19 Desember 2009


Penjual Keripik Singkong

Habis pulang kerja, saya langsung melaju ke salah satu pasar swalayan di daerah Kreo, menjemput istri yang habis berbelanja untuk keperluan Rasyid. Tak lama kemudian, entah kenapa mata saya langsung tertuju ke penjual keripik singkong yang duduk di depan teras pasar swalayan yang menjajakan dagangannya, langsung saya menghampirinya sambil menanyakan berapa harga satu bungkus keripik singkong, “berapaan bu satu bungkus keripik ini?.” tanya saya, ibu penjual keripik singkong itu menjawab : “yang satu bungkus ini harganya Rp 10.000,00 tapi kalo enam bungkus yang kecil-kecil ini Rp 12.000,00.” Ada perasaan senang dan bahagia ketika dagangannya saya beli karena sebelumnya terlihat murung mungkin dari semenjak pagi belum laku-laku jualannya.
Istri bertanya ke saya, “kenapa abi langsung beli keripik itu, padahal ibu penjual keripik itu dari tadi nawarin ke neng, tapi neng gak mau.” Saya langsung menjawab. “abi ingat Mak.” Kemudian istri saya langsung menjawab :”subhanalloh, pantes dari tadi abi gak nawar lagi harga keripik itu, tapi langsung dibeli.”

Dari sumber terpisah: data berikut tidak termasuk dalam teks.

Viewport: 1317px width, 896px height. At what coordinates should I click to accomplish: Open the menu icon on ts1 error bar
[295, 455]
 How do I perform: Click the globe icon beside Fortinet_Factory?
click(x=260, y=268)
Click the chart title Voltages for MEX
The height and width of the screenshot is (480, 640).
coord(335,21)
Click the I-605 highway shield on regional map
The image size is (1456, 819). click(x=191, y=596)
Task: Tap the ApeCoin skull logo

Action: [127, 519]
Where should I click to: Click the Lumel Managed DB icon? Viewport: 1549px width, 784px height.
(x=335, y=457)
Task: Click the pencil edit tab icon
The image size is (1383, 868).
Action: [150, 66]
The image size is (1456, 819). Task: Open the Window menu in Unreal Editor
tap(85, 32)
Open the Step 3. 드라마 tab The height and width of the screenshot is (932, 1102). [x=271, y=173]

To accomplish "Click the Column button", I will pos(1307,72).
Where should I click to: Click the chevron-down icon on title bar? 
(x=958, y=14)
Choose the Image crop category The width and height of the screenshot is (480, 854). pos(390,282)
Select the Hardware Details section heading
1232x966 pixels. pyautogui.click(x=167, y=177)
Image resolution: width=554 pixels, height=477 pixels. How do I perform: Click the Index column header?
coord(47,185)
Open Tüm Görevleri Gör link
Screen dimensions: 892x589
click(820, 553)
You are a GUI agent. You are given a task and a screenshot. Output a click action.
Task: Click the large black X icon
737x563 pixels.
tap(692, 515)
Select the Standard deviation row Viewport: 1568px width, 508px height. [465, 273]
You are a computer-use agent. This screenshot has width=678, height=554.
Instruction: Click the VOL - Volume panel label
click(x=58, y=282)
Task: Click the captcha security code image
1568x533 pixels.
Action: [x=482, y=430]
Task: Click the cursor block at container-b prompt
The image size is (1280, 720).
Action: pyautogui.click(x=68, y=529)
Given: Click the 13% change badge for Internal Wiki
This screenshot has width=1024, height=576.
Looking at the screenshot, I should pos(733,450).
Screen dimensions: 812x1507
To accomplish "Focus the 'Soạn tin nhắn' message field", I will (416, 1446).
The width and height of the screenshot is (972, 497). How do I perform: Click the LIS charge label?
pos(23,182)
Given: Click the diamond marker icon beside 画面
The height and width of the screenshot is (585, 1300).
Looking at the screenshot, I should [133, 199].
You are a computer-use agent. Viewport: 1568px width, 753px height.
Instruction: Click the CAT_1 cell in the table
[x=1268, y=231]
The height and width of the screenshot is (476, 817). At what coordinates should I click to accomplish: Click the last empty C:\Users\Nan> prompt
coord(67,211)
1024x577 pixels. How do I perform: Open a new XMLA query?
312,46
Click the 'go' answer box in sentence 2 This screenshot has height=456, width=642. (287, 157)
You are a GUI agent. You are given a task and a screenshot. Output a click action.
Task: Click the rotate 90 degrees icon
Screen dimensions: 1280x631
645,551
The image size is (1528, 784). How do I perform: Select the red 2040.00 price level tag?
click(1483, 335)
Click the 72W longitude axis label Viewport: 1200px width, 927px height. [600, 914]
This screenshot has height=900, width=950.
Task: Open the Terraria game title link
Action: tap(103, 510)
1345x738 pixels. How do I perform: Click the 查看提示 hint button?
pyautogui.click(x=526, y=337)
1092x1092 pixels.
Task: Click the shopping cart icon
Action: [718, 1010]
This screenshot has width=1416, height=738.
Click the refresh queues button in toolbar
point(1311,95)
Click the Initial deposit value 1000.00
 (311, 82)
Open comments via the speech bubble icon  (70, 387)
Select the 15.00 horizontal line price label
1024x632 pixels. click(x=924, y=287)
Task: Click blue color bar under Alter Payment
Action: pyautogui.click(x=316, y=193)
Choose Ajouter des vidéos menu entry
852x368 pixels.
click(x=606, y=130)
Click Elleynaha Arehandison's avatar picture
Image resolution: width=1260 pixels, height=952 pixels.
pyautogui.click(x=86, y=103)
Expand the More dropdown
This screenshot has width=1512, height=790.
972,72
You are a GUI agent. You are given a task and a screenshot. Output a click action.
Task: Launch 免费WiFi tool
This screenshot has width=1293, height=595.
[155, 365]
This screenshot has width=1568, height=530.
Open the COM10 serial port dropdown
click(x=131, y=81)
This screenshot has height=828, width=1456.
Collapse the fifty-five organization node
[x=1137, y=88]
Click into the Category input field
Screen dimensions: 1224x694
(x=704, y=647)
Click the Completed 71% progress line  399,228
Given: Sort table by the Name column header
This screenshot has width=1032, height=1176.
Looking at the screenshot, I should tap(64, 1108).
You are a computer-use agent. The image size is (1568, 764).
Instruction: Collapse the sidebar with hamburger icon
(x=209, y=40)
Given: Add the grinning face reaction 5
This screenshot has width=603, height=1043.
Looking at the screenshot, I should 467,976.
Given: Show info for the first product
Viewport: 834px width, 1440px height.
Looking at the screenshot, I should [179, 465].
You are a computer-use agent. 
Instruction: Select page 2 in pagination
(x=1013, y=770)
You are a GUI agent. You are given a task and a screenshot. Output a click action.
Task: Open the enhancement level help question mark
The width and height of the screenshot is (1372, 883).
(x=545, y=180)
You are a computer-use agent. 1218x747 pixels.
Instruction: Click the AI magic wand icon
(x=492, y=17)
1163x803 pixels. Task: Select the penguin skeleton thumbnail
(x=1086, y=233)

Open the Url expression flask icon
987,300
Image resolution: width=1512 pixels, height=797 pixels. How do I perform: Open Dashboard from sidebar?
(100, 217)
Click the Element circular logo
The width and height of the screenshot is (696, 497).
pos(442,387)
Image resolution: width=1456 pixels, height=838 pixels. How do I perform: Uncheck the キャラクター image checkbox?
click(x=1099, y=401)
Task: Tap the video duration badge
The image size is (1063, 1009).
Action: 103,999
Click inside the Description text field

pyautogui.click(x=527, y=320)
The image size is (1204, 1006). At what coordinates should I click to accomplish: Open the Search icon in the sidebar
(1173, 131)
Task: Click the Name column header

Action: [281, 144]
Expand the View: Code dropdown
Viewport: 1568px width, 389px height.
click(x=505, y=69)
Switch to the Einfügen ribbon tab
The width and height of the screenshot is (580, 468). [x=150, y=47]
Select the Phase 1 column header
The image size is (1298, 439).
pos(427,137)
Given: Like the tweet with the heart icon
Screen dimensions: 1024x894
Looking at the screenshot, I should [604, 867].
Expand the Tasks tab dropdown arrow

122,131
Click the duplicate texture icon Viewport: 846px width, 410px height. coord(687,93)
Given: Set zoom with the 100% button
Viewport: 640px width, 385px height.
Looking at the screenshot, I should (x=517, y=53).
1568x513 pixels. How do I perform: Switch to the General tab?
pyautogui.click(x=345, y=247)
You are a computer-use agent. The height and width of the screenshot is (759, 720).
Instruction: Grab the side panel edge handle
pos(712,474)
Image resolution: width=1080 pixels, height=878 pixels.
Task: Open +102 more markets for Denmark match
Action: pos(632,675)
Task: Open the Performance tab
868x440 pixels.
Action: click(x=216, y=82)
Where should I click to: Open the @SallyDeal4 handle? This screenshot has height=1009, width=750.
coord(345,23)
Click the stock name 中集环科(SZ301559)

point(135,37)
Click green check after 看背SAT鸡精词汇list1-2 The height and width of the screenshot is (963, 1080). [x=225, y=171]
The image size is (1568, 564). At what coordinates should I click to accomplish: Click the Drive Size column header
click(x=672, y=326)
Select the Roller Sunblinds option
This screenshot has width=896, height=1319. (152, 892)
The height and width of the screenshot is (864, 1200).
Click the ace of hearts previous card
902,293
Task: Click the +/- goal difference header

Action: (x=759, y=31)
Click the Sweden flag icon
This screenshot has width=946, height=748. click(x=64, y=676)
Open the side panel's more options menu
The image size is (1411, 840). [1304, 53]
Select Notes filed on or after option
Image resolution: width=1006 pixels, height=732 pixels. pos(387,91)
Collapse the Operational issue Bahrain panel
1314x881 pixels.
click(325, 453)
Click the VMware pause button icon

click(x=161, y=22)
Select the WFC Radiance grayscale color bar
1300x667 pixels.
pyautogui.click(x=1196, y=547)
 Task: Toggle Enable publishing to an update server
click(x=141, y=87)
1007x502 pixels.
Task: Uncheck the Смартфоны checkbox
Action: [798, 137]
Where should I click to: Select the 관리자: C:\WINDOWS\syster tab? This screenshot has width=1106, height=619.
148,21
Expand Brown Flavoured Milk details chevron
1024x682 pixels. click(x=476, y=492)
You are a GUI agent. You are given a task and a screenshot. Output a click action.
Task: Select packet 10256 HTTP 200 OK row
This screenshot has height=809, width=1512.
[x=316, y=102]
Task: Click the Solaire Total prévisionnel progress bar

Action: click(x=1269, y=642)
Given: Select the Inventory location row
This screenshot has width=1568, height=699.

Setidaknya saya ingin mengajarkan ke istri saya bahwa kalau kita berbelanja itu harus seimbang, kita berani belanja ratusan ribu rupiah dipasar swalayan dan tidak pernah menawar padahal pasar swalayan itu milik orang asing, pemilik modal besar yang kalau kita semua belanja akan menguntungkan investor tetapi kenapa kita tidak mau menyeimbangkan ekonomi rakyat menengah kebawah seperti penjual keripik singkong tadi, porsi belanja kita harus diseimbangkan karena kalau tidak seimbang sama juga kita telah menambah pengangguran baru dengan tidak memberikan mereka kesempatan untuk mengembangkan perekonomian rakyat kecil. Tegas saya ke istri sambil menatapnya dalam-dalam.